The rs11031731 locus conferred elevated UF risk in the general cohort and the abortion-positive subgroup, but not in patients with PID. This disparity may reflect the dominant role of chronic inflammation in the PID group, overshadowing the genetic effect.12 Conversely, in patients with a history of induced abortions, the increased UF risk appears to result from the combined effects of inflammation and abrupt changes in steroid sex hormone levels following the procedure. Early termination of pregnancy fails to suppress the tumor-stimulating effects of estrogen during later stages of pregnancy,14 which can subsequently drive UF growth through various genetic and signaling pathways.33,34 Functionally, the risk allele A creates TF binding sites that upregulate pathways related to adipogenesis and proliferation (GO:1904177, GO:0008283). These mechanisms are amplified in patients with higher BMI or estrogen exposure, explaining the heightened risk in specific environmental contexts.42 According to the RSKP portal, this allele increases the risk of not only UF but also elevated BMI, an important UF risk factor.4
This locus demonstrated a protective effect in patients without a history of abortion. This protective effect may stem from the SNP’s role in regulating tissue healing and restoration.35,36 Functional annotation showed that the T allele influences CD44 expression, a gene implicated in tissue remodeling.43 The SNP also promotes TF binding linked to vascular growth, angiogenesis (GO:0010575, GO:0045766, GO:0001525), and myometrial homeostasis (GO:0042127, GO:0007515), potentially buffering against fibrotic changes in hormonally stable or low-inflammation environments. In patients without a history of induced abortions, this allele may facilitate balanced healing processes, contrasting with the more chaotic cellular responses triggered by injury or inflammation.36 This ability to regulate tissue repair and maintain homeostasis reduces UF risk by preventing hyperplastic changes in the myometrium.35
Although not modulated by abortion or PID, the TT genotype of rs1986649 (FOXO1) was associated with earlier onset and accelerated UF growth. FOXO1 has long been studied as a key gene associated with UF development.44–46FOXO1 regulates progesterone (P4) signaling and inflammatory pathways, such as COX-2 and IL-6, linking endocrine and immune mechanisms.11,47 eQTL data indicate that it influences the expression of MRPS31 (p53 interaction),48ELF1 (increased tumor risk),49KBTBD7 (MAPK/AP-1 inflammation),50SLC25A15 (tumor formation under hypoxic conditions),51 and other genes implicated in tumor metabolism and UF risk.

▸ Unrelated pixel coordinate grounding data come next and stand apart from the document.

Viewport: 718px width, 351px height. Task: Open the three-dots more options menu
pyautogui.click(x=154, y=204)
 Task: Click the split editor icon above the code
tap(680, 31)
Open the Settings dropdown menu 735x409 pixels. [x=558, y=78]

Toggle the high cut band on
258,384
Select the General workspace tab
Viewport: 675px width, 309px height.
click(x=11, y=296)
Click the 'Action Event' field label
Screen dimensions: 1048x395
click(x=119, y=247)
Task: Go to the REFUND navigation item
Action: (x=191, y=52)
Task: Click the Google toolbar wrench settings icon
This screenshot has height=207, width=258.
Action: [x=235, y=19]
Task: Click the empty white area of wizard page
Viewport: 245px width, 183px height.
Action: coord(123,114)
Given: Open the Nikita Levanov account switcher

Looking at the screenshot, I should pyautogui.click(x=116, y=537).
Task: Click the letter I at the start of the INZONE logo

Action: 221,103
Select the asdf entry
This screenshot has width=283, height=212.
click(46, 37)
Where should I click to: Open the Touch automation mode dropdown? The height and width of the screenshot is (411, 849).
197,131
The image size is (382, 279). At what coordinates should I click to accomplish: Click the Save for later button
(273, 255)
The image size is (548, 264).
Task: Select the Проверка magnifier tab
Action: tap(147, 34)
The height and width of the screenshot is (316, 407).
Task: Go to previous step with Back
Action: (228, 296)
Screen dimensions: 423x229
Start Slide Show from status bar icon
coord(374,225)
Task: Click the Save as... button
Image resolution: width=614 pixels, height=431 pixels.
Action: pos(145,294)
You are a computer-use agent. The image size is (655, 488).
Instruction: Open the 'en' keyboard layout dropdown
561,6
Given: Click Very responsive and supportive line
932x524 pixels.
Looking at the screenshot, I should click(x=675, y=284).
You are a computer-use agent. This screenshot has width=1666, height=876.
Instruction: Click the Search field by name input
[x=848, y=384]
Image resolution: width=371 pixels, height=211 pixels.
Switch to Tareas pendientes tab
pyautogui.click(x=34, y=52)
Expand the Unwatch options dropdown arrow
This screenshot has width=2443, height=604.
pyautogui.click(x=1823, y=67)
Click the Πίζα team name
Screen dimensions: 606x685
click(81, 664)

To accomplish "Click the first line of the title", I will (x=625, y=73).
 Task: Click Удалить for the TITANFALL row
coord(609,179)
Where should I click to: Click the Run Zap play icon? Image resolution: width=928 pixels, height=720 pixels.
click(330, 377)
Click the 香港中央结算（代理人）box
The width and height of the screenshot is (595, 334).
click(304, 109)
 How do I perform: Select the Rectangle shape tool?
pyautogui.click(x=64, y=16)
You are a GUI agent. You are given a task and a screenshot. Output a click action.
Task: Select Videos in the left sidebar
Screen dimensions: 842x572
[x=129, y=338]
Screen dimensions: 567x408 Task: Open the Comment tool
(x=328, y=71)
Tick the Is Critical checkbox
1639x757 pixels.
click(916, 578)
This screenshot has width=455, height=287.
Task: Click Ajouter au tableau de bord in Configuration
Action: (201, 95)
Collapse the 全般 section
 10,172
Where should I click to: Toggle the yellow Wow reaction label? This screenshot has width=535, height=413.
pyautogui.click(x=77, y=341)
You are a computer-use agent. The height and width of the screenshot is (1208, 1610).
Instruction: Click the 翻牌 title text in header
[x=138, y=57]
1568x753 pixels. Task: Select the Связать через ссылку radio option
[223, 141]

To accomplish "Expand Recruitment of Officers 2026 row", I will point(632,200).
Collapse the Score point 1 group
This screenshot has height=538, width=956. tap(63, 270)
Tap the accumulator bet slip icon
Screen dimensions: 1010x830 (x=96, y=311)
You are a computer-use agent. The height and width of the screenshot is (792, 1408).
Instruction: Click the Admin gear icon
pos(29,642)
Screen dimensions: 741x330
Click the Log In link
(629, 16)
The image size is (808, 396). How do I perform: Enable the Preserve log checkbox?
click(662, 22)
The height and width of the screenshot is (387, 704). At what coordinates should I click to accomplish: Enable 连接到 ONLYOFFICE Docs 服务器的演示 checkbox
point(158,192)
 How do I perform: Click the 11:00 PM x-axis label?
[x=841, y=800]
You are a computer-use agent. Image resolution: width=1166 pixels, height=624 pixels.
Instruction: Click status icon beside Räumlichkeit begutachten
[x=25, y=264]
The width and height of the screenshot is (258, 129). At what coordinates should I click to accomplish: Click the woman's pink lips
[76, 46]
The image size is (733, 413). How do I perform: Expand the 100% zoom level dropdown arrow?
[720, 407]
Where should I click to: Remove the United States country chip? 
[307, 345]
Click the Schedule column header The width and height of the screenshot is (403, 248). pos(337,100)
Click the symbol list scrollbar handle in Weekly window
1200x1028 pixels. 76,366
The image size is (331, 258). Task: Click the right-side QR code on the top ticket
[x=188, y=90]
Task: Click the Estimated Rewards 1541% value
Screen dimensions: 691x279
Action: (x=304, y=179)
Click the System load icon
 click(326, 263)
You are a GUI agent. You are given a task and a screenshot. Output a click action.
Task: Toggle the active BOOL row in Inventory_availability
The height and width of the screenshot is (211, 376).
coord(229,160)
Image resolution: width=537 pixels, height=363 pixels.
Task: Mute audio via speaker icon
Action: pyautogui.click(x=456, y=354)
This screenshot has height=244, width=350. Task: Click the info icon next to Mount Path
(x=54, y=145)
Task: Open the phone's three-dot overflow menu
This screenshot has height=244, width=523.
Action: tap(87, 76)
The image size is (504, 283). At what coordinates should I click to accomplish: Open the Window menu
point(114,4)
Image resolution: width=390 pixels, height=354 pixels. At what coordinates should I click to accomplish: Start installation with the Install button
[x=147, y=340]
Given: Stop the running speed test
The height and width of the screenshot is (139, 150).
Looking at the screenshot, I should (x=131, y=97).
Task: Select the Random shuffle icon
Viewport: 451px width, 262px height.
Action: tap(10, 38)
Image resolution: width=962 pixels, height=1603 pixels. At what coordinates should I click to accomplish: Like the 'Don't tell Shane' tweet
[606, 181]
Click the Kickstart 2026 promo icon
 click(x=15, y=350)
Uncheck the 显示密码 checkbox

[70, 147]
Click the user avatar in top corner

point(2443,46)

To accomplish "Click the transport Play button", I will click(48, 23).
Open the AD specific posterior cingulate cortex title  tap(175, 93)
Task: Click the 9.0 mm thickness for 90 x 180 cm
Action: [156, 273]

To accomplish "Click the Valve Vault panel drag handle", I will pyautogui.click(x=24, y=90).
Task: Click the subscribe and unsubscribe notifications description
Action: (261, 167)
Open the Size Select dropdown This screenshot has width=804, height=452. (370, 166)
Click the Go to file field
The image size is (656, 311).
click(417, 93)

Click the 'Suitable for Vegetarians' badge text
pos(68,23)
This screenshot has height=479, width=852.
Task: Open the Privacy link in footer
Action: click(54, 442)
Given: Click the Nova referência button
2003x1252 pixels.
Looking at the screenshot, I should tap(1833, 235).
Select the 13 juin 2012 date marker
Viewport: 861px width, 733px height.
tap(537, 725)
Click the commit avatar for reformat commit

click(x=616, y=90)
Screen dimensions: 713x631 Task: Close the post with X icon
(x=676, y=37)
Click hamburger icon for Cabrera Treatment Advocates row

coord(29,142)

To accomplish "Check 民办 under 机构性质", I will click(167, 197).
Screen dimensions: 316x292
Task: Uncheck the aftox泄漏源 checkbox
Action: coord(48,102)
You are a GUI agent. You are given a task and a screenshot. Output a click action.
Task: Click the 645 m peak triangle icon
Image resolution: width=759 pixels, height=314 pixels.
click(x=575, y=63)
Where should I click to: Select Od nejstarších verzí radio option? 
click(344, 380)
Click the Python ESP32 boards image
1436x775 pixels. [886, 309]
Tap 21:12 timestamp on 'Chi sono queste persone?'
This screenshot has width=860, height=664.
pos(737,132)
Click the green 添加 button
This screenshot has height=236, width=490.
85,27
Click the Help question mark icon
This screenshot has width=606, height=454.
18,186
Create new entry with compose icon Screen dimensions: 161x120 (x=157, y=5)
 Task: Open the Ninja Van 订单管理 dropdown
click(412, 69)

The risk allele T upregulates transforming growth factor-β/SMAD (GO:0071636, GO:0060395, GO:0071560, GO:0017015), SREBP (GO:0032933), and inflammatory IL-4/IL-5 (GO:0032674, GO:0032753) pathways, driving fibrosis and proliferation.35,52–54 According to the RSKP portal, the SNP rs1986649 (FOXO1) is associated with higher UF risk, heavy menstrual bleeding, increased age at natural menopause, and earlier age at menarche, extending the duration of reproductive years and thereby elevating UF risk.55
This study has several limitations. First, the limited number of analyzed SNPs may have reduced detectable genetic associations. Second, TaqMan genotyping constraints excluded some SNPs due to probe design issues. Third, the lack of an independent Russian cohort prevented replication analysis. Fourth, the binary classification of induced abortions (present/absent) precluded analysis of procedure frequency effects on genetic risk modulation.